How are anxiety and depression helping me?

IIn order to answer the question: “What's next for me?” We first need to answer the question: “What is happening for me right now?” Getting lost in the daily hustle and being part of a culture that encourages us to tune out instead of in, makes this a lot easier said than done. However, if we have the tools and the space to stay alive in the present moment we are given a choice: to stay asleep or to wake ourselves up.

As we attempt to grapple with how to live a full life in a moment that is still weighed down by seemingly unending uncertainty and grief, many of us have noticed an increase in anxiety, depression, and fear. We feel more unsure of ourselves and our decisions, fall deep into the crevices of our couches, over-socialize, work too much, say we want it do it differently, but continue to find ourselves repeating unhelpful patterns.

The truth is, if you could do it differently, you would. It's not you that's the problem, it's that you are using survival tools to solve problems that require creative tools. And in order to get creative: you've got to feel the feels.

The tricky thing about anxiety and depression is that they are actually examples of non-feeling. This may be hard to understand, as it feels like we are experiencing so much of something when we are in these states. However, in reality they are helping to protect us from the more difficult, heavier truths. If we had felt the true depth of the sadness, the horror, the reopening of old wounds at the height of the pandemic, we wouldn't have been able to show up for our jobs every day, to care for our kids, or to make funeral arrangements for our loved ones. We had to either be in action mode—hence the rise in anxiety: it is a propellant— or we had to shutdown—hence the rise in depression: it is our anger turned inward, the anger that we couldn't express because we had to keep on keeping on, the anger that we didn't even know we had.

Data shown:
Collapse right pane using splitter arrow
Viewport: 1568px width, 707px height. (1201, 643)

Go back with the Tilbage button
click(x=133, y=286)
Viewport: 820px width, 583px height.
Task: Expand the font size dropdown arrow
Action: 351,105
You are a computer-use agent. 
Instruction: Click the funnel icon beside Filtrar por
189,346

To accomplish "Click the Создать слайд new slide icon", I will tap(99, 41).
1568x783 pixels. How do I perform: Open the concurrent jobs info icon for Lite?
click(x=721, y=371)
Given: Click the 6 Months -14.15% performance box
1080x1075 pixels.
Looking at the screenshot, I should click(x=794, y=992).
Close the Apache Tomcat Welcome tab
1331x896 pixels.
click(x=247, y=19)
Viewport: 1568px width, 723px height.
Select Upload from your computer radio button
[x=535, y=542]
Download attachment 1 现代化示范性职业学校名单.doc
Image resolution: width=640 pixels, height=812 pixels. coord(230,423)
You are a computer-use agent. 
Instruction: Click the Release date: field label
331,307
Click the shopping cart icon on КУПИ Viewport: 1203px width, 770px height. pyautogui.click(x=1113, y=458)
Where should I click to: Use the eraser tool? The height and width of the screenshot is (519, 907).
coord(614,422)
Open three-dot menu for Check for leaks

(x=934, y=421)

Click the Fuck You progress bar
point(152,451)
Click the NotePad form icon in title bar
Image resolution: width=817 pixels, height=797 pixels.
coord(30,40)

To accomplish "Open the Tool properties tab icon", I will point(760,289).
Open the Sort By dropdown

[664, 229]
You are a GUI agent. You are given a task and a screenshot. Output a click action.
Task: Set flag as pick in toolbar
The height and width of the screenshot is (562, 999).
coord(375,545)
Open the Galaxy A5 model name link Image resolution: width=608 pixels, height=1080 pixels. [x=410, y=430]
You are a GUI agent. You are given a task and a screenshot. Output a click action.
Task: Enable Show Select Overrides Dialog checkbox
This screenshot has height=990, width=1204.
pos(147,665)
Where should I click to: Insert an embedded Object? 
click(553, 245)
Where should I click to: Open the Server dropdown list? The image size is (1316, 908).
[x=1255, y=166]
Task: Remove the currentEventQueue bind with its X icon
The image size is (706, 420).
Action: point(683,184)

Goal of the exercise:
Answer these about the passage on anxiety and depression:
(a) Which question must be answered before "What's next for me?"
(b) What kind of tools does the passage say we are using on problems that require creative tools?
(c) What does the passage say depression is?

Solved exercise:
(a) "What is happening for me right now?"
(b) Survival tools.
(c) Our anger turned inward: the anger we couldn't express because we had to keep on keeping on, and the anger we didn't even know we had.